In a very real sense, the conference in Buenos Aires sent forth a
message on behalf of all the democracies of the world to those
nations which live otherwise. Because such other governments are
perhaps more spectacular, it was high time for democracy to assert
itself.

Because all of us believe that our democratic form of government can
cope adequately with modern problems as they arise, it is patriotic
as well as logical for us to prove that we can meet new national
needs with new laws consistent with a historic constitutional
framework clearly intended to receive liberal and not narrow
interpretation.

The United States of America, within itself, must continue the task
of making democracy succeed.

In that task the legislative branch of our Government will, I am
confident, continue to meet the demands of democracy whether they
relate to the curbing of abuses, the extension of help to those who
need help, or the better balancing of our interdependent economies.
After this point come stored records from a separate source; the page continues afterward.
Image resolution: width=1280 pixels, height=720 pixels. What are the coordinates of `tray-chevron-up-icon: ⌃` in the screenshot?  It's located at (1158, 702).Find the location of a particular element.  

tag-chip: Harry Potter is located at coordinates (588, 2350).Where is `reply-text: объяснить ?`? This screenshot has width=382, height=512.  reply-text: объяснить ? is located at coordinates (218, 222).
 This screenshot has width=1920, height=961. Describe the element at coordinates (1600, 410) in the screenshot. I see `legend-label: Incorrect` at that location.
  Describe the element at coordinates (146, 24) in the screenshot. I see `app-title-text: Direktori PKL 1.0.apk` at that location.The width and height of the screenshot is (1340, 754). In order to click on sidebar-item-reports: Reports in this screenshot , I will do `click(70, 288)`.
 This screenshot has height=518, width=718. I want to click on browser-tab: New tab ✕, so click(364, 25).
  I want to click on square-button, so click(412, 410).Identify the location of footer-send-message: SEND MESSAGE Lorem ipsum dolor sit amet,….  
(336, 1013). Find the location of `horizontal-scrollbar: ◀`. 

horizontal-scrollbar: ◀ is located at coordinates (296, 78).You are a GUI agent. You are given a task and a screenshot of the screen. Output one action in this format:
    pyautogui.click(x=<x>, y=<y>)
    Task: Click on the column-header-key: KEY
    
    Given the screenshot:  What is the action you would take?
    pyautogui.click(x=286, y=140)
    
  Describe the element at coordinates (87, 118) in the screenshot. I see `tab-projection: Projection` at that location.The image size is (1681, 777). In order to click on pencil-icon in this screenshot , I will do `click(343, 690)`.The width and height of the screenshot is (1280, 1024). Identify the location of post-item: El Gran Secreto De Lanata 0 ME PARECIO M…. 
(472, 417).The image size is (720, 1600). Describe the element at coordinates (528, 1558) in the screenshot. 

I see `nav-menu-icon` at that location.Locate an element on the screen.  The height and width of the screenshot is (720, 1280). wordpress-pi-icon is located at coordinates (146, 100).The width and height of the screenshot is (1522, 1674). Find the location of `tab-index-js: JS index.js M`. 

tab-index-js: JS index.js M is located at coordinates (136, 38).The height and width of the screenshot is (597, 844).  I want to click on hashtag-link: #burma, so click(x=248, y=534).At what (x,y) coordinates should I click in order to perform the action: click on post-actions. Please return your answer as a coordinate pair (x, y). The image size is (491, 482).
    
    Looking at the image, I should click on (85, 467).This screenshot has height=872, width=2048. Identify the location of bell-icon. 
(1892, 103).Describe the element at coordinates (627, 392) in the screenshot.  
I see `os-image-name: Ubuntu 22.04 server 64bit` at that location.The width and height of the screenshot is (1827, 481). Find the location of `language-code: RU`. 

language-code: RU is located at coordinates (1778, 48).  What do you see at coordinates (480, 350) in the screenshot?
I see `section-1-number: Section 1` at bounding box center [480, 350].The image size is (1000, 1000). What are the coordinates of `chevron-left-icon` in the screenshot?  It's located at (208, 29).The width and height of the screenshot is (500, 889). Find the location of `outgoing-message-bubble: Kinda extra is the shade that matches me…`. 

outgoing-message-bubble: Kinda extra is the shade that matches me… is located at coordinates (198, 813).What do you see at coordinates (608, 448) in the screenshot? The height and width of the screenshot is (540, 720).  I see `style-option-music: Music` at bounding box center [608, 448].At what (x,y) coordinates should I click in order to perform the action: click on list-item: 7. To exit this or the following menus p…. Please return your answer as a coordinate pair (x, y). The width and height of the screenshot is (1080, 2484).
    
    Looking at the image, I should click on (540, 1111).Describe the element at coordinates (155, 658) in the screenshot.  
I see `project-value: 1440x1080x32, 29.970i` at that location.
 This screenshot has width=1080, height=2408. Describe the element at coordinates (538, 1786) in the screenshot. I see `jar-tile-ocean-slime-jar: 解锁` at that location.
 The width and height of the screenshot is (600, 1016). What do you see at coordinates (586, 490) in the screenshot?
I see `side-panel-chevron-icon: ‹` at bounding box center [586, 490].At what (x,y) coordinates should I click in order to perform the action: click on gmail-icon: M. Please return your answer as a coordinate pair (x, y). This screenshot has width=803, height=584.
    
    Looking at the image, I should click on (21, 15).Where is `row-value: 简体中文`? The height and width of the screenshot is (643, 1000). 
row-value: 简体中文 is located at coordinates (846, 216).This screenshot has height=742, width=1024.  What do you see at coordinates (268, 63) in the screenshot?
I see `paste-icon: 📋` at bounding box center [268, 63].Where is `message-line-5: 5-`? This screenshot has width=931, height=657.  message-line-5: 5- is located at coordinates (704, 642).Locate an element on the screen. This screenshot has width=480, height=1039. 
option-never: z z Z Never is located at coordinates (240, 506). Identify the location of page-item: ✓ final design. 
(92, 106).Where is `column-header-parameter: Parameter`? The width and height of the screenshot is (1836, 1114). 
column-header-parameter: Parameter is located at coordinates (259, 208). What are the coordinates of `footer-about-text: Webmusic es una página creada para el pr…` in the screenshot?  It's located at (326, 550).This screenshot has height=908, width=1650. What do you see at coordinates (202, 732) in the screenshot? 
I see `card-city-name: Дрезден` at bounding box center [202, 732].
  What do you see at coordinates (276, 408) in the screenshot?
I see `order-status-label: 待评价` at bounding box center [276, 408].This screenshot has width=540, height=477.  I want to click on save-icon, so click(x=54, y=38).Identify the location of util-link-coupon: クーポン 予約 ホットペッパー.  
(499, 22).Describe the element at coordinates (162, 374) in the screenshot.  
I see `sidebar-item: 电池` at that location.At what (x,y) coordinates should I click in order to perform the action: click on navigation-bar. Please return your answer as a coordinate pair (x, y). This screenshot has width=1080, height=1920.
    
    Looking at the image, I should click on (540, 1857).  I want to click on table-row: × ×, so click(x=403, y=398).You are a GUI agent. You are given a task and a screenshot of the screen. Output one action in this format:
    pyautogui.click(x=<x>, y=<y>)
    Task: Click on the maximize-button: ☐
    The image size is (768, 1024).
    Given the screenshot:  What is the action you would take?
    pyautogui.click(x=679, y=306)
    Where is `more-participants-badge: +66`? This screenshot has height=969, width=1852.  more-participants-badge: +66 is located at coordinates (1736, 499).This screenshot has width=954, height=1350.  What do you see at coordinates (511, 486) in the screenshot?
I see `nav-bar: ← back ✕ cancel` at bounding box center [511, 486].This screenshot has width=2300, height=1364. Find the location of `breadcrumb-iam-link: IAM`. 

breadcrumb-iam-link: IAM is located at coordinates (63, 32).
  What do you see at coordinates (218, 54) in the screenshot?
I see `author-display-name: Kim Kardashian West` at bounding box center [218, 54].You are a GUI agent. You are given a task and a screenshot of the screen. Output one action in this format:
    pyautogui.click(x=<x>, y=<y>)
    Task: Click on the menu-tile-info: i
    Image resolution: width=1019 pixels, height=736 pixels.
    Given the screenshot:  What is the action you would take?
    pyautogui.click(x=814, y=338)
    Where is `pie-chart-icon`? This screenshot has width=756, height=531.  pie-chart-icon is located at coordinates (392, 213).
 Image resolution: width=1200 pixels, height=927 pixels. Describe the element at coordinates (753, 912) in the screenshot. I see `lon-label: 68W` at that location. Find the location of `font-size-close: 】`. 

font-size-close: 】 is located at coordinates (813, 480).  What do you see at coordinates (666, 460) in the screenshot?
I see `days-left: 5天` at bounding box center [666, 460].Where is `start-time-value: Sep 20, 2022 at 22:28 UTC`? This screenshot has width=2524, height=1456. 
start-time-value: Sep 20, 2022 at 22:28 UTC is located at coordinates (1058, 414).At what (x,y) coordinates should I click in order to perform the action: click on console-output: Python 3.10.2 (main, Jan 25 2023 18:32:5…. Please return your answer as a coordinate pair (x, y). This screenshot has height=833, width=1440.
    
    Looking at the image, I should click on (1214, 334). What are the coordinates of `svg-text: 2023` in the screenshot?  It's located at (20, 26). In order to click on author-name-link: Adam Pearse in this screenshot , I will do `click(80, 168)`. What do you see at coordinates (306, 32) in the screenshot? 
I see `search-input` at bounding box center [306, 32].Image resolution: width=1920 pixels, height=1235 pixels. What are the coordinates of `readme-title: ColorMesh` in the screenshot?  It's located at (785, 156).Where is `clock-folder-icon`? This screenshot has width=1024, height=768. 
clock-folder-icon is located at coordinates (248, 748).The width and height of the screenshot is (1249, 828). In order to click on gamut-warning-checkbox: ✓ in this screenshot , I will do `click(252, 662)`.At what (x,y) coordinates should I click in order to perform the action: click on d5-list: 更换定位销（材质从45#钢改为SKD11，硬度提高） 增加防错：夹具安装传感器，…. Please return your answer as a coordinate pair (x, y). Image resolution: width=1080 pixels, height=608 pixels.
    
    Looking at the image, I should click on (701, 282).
So, too, the executive branch of the Government must move forward in
this task, and, at the same time, provide better management for
administrative action of all kinds.

The judicial branch also is asked by the people to do its part in
making democracy successful. We do not ask the courts to call
nonexistent powers into being, but we have a right to expect that
conceded powers or those legitimately implied shall be made effective
instruments for the common good.

The process of our democracy must not be imperiled by the denial of
essential powers of free government.

You task and mine is not ending with the end of the depression. The
people of the United States have made it clear that they expect us to
continue our active efforts in behalf of their peaceful advancement.

In that spirit of endeavor and service I greet the Seventy-Fifth
Congress at the beginning of this auspicious new year.